YOUR GOAL >> Reproduce the part of the Mukhtar Altynbayev text starting with "Personal details" and going on through "politician (born 1945)", word for word.

Chief of the General Staff
- In office 10 January 2007 – 11 March 2010
- Preceded by: Bulat Darbekov
- Succeeded by: Saken Zhasuzakov

Minister of Defense of Kazakhstan
- In office 8 December 2001 – 10 January 2007
- President: Nursultan Nazarbayev
- Preceded by: Sat Tokpakbayev
- Succeeded by: Daniyal Akhmetov
- In office 30 October 1996 – 9 August 1999
- President: Nursultan Nazarbayev
- Preceded by: Alybek Kasimov
- Succeeded by: Sat Tokpakbayev

Personal details
- Born: 10 December 1945 (age 80) Karaganda, Karaganda Oblast, Kazakh SSR, Soviet Union
- Party: Nur Otan
- Education: Zhukov Air and Space Defence Academy

Military service
- Branch/service: Kazakh Armed Forces (1991–) Soviet Armed Forces 1969–1991
- Rank: General of the Army
- Commands: Kazakh Air Defense Forces

= Mukhtar Altynbayev =

Kazakh general and politician (born 1945)

Mūhtar Qapaşūly Altynbaev (Мұхтар Қапашұлы Алтынбаев; born 10 December 1945) is a Kazakh military officer and politician who holds the rank of General of the Army. He served as the Minister of Defense of Kazakhstan twice, most recently from December 2001 to 10 January 2007. Prime Minister Karim Massimov replaced him with former Prime Minister Daniyal Akhmetov in a political shakeup.

SUPPLIED RECORDS >>
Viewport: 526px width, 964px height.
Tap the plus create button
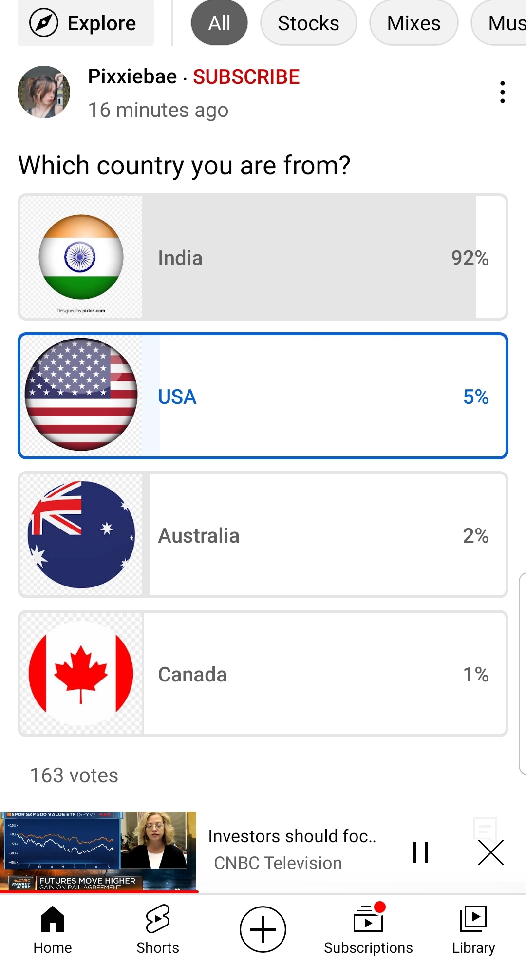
==
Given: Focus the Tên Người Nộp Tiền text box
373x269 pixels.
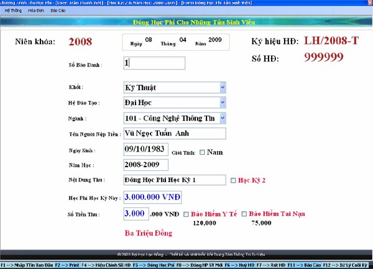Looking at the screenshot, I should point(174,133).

REPLY TO THE EXERCISE >>
Personal details
- Born: 10 December 1945 (age 80) Karaganda, Karaganda Oblast, Kazakh SSR, Soviet Union
- Party: Nur Otan
- Education: Zhukov Air and Space Defence Academy

Military service
- Branch/service: Kazakh Armed Forces (1991–) Soviet Armed Forces 1969–1991
- Rank: General of the Army
- Commands: Kazakh Air Defense Forces

= Mukhtar Altynbayev =

Kazakh general and politician (born 1945)